Making soup is a useful activity on a cold afternoon. It takes an hour or two and you have dinner prepared for a couple of nights during the upcoming week and sometimes a lunch, too. You can clean out your fridge at the same time because most soup recipes can handle the addition of leftover vegetables or starches, even proteins. (Mexican posole (my favorite and fallback feel good soup) uses up cooked chicken or turkey and any chicken soup can be enriched with finely cut collards or kale or cooked rice or barley – for example). Beans partner well with any leftover greens, grains, sausage or ham, even crumbled bacon, assuming there ever is any left over.
One of the simplest soups to make is lentil – red, green, yellow or brown – start to finish in an hour, although it tastes better if you leave it in the fridge overnight and then reheat. The flavor improves with time so you can make it a day or two before you want to serve it. Many cultures cook with lentils for good reasons. They are inexpensive, nutritious, easy to store and can be seasoned in different ways. Curry, tomatoes, Italian seasonings, dill, ginger or smoked paprika each change the flavor profile of the lentils. This pretty basic recipe has seemingly endless variations.Double it if you have more people to feed or if you want more leftovers to serve over rice with fresh cilantro and hot sauce for another meal.

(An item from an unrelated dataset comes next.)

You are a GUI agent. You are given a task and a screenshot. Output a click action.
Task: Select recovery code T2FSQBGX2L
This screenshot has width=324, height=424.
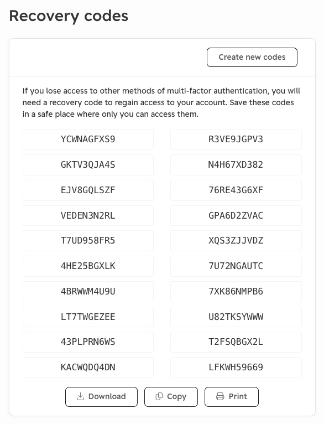(x=236, y=342)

It isn’t the most beautiful looking soup you will ever make but it is fragrant, filling, warming and satisfying. You can make it more appealing by adding greens or a sprinkle of parsley and, of course by serving it in a wonderful handmade mug or bowl!
Very Basic Lentil Soup
- 1 – 2 Tbs. olive or avocado oil
- 1-2 large (Spanish) or 2-3 medium onions, coarsely diced
- 1-2 large garlic cloves, minced or grated (or not, if you don’t like it)
- 3 stalks celery, halved lengthwise and then sliced
- 3 carrots, halved lengthwise and then sliced or diced
- 2 bay leaves
- 1-2 tsp cumin (optional but adds depth)
- 1-2 tsp each oregano and basil
- 1 tsp black pepper
- 2 tsp coarse salt
- 2 cups lentils (brown, green or red), washed and drained
- 8 cups water (or stock if you like your soup a little richer)
- handful of chopped parsley for garnish (and to boost nutrition)
Heat oil in a stock pot until shimmering.
Add onions and turn heat to medium.
Add garlic and cook until onions turn translucent.
Add celery, carrots, bay leaves, herbs, salt and pepper and stir until well combined.
Stir in lentils, add water and turn up the heat.
When it comes to a boil, turn down the heat and gently simmer until lentils are cooked and soup has thickened, about 30 – 60 minutes depending on the kind of lentils you use. If the soup is too thick for your preference, thin it with water. Add more salt, pepper and cumin to taste – it will need it. Remove the bay leaves, sprinkle with parsley and consider adding one or more of the extras listed below.
– I think this soup is greatly enhanced by grating in some fresh ginger and turmeric toward the end of cooking plus a 1/2 teaspoon of curry powder or, alternatively, stirring in a heaping tablespoon of pesto before serving.
– If you like tomato in your lentil soup, add a can of diced tomatoes during simmering.
– For a starch, add 1 or 2 cups of cooked rice or cubed leftover (or raw if you add with the lentils) potatoes or sweet potatoes.
- A squeeze of lemon juice, a little lemon zest or a splash of vinegar at the end of cooking boosts flavor.
- For spicy, add hot sauce, cayenne pepper or salsa.
- To boost the protein content, add chopped or crumbled cooked sausage (pork, turkey, chicken or vegetarian all work), diced leftover ham or shredded smoked turkey.
– Instead of thinning with additional water at the end, you can use a cup of coconut milk.
– Freshly Grated Parmesan (added before serving) thickens and adds depth if your soup seems too bland or thin. For vegans, add some smoked paprika or nutritional yeast to boost flavor.
– I think this soup becomes even better with the addition of chopped kale, collards, swiss chard (all blanched or pre-cooked or added 10 minutes before soup finishes cooking), spinach or arugula (added when serving).
To use for a second meal, reheat at low until thickened (stir often so it doesn’t burn) and serve over cooked rice or greens and top with chopped cilantro (or parsley if you don’t like cilantro) and put out salsa, hot sauce, chopped red onion, grated cheese and diced avocado for people to add as they please. The leftovers make a great box lunch.